TEXTO PARA ANÁLISE>

※ ※ ※

A esse abuso de telas estão associados diversos transtornos físicos e mentais, conforme explica a pediatra Mara Mendes. Entre os principais, a médica elenca transtorno de déficit de atenção, problemas auditivos e visuais, problemas de coluna e tendinite, sedentarismo e obesidade, isolamento social, agressividade, transtornos alimentares e de autoimagem, além de ansiedade, irritabilidade e depressão.
– As famílias precisam assumir essa responsabilidade e monitorar o tempo gasto pelos seus filhos em frente às telas. Vejo muitas crianças que recebem comida na boca sem tirar os olhos do celular, como se fossem pequenos robôs – comenta.
Mara alerta ainda para os riscos relacionados à qualidade do sono, provocados principalmente pelo uso de telas à noite, antes de dormir, como uma questão que preocupa desde a infância até a adolescência.
– Dormir menos de oito horas por dia nesta fase da vida em que o cérebro ainda está em desenvolvimento pode acarretar baixo rendimento escolar, alterações de comportamento e transtornos de humor, levando até à depressão. Problemas oftalmológicos também estão ligados a isso. A questão mágica aqui é saber dar limite.
Tempo e espaço para o olho no olho
Além de influenciar no desenvolvimento, o uso exagerado de telas também pode prejudicar a relação entre pais e filhos, criando barreiras para que a criança se expresse e manifeste suas emoções. A psicopedagoga clínica Margarete Pretto Danieli observa que é fundamental reservar horários do dia para que todos na casa tirem os olhos do celular ou da televisão e convivam olhando no olho. E sem esquecer que as crianças também aprendem por imitação:
– O lugar onde as refeições são feitas, por exemplo, deve ser sagrado. Elas são um momento essencial para que os pais deem atenção à criança: auxiliem na alimentação e garantam um cardápio saudável, além de socializar com ela, estimular que ela conte como foi o seu dia na escola, algo engraçado. Isso ajuda a criar confiança e deixá-la mais à vontade para se expressar. Os limites impostos aos filhos, porém, só serão levados em conta se os pais também não exagerarem no uso da tecnologia. Os adultos não podem responder mensagens no celular a todo momento ou verificar os e-mails do trabalho quando estão em algum momento de convivência com a criança. Se a regra combinada é que os filhos não usem 0 tablet durante as refeições, os pais também não podem mexer no celular, a não ser quando for realmente necessário.

※ ※ ※

DADOS FORNECIDOS>
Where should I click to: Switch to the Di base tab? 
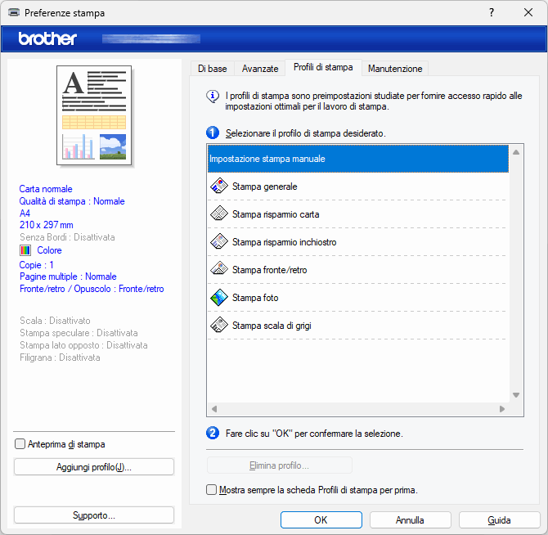pos(213,69)
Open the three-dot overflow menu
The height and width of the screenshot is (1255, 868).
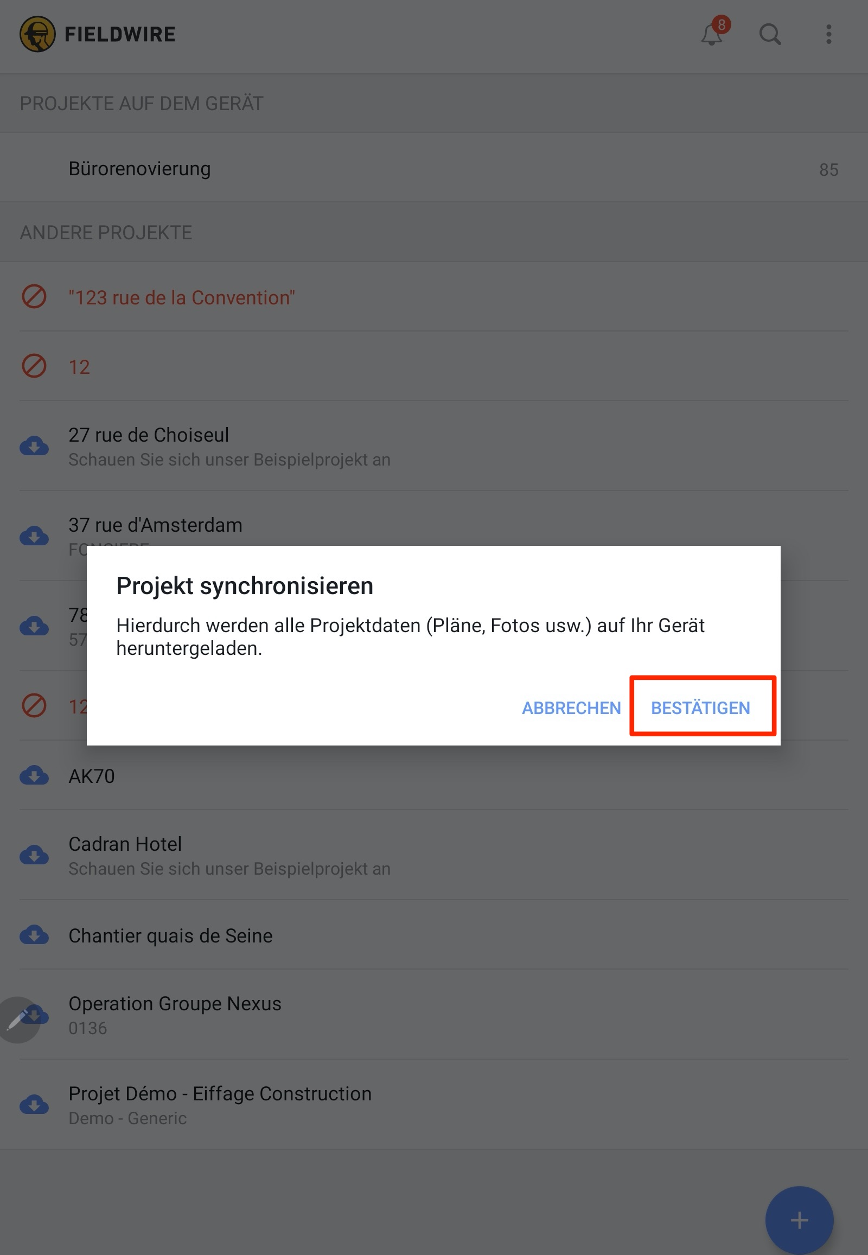[x=828, y=34]
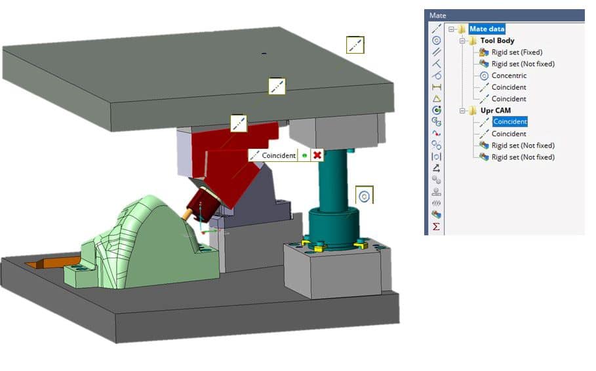Click the Coincident label in viewport popup

(279, 155)
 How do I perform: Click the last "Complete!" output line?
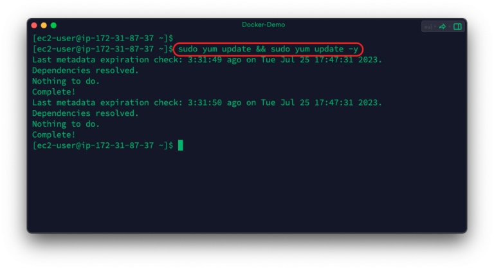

※ ※ ※

LISTA DE EXERCÍCIOS>
1. Liste os aparelhos eletrônicos que o texto sobre o uso de telas pelas crianças cita pelo nome.
2. Retome o texto sobre o uso de telas pelas crianças a partir do ponto em que ele termina.
As linhas não têm nenhum papel nesta atividade.

RESPOSTAS POR TAREFA>
1. Celular, televisão e tablet.

2.
A profissional também destaca a importância de reservar um lugar da casa livre de televisão, computador, tablete ou celular, em que a ordem seja apenas brincar e conversar. É nestas atividades que a criança percebe que o mundo real e o virtual são diferentes e ambos podem ser divertidos:
– O ideal seria, para cada atividade online que a criança gosta de assistir, reservar um tempo para representar no mundo real, de forma concreta. Manter os equipamentos desligados para que a criança aprenda que o ritmo do mundo real é diferente do virtual – pontua.
O discernimento entre real e virtual é uma das dificuldades apontadas pela pediatra Mara Mendes, que acrescenta a tendência ao isolamento e ao sedentarismo como outros reflexos de uma infância muito estimulada pelos eletrônicos.
– As novas tecnologias trouxeram algum alento para os pais e cuidadoras e ampliaram o acesso à informação, porém fez mudar para pior a rotina de muitas famílias. Crianças que antes corriam pela casa, bagunçavam o quarto, pintavam paredes, agora passam horas sentadas, quietas e com os olhos voltados para as telas luminosas. Na idade em que a criança está conhecendo a vida por meio de estímulos, de zero a seis anos, trocar interações sociais pela exposição exagerada e passiva às telas restringe o desenvolvimento, além de trazer prejuízos para a qualidade do sono – avalia a pediatra.